The articles, including our introductory article with its overview of the entire issue, are open access and can be downloaded here: http://www.sciencedirect.com/science/journal/22113681/4/3.

I. Introduction:

1. Ulrich Hoffrage & Julian N. Marewski — Unveiling the Lady in Black: Modeling and aiding intuition.

II. Experience, Expertise, and Environments:

2. Gary Klein — A naturalistic decision making perspective on studying intuitive decision making.
3. James Shanteau — Why task domains (still) matter for understanding expertise.
4. Kenneth R. Hammond — Causality vs generality: Judgment and decision making struggles to become a scientific discipline.

III. Formal Models and Cognitive Architectures:

5. Robert Thomson, Christian Lebiere, John R. Anderson, & James Staszewski — A general instance-based learning framework for studying intuitive decision-making in a cognitive architecture.
6. Ron Sun — Interpreting psychological notions: A dual-process computational theory.
7. Ion Juvina, Christian Lebiere, & Cleotilde Gonzalez — Modeling trust dynamics in strategic interaction.

IV. Prescription, Aiding, and Rationality:

8. Rex Brown — Decision science as a by-product of decision-aiding: A practitioner’s perspective.
9. Robin Hogarth & Emre Soyer — Providing information for decision making: Contrasting description and simulation.
10. Lee C. White, Emmanuel M. Pothos, Jerome R. Busemeyer — Insights from quantum cognitive models for organizational decision making.

V. Sentencing, Valuation, and Moral Judgments:

11. Mandeep K. Dhami, Ian Belton, & Jane Goodman-Delahunty — Quasirational models of sentencing.
12. Stephan Dickert, Daniel Västfjäll, Janet Kleber, & Paul Slovic — Scope insensitivity: The limits of intuitive valuation of human lives in public policy.
13. Martina Raue, Bernhard Streicher, Eva Lermer, & Dieter Frey — How far does it feel? Construal level and decisions under risk.
14. Jonathan Baron, Sydney Scott, Katrina Fincher, & S. Emlen Metz — Why does the Cognitive Reflection Test (sometimes) predict utilitarian moral judgment (and other things)?

VI. Intuition in the Wild:

15. Sylviane Chassot, Christian A. Klöckner, & Rolf Wüstenhagen — Can implicit cognition predict the behavior of professional energy investors? An explorative application of the Implicit Association Test (IAT).
16. Shanique G. Brown, Catherine S. Daus — The influence of police officers’ decision-making style and anger control on responses to work scenarios.
17. Thorsten Pachur, Melanie Spaar — Domain-specific preferences for intuition and deliberation in decision making.
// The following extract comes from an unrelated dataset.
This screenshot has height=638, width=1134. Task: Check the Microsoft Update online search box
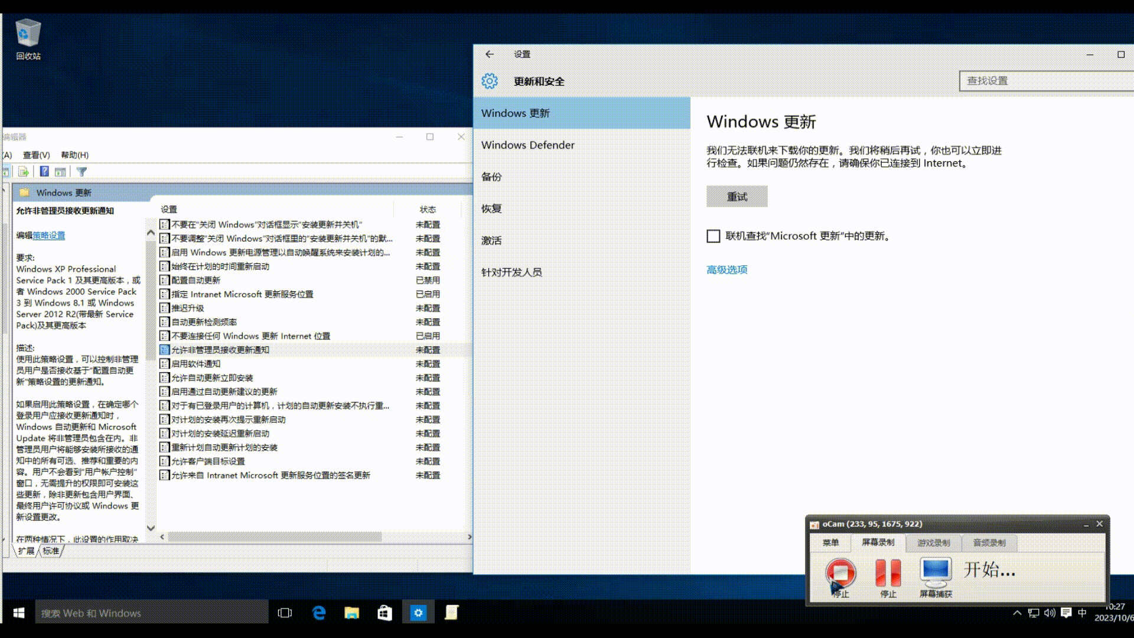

If you are interested in writing a commentary on one or several of these articles, please send us (Julian.marewski(at)unil.ch, Ulrich.Hoffrage(at)unil.ch, with cc to the journal’s editor-in-chief Ron Fisher, fisherr(at)fiu.edu), before January 10th, 2016, a short summary of your proposal (about 1/4 page). We will then decide, before January 15th, whether (or not) we invite you to submit a full commentary. Invited commentaries should be submitted by February 29th. If you anticipate that you will need more time to write your commentary than the 6 weeks we can grant you, we kindly ask you to submit us your ¼ page commentary proposal any time between today and January 10th. If your commentary proposal convinces us on the spot, we will immediately invite you to submit a full commentary, which will give you more time until the submission deadline.

The final version should ultimately fit two journal pages (which amounts to a maximum of approx. 1,800 words, including references), but we are able to offer more space if we can be convinced that readers will likely feel their time to be well-spent.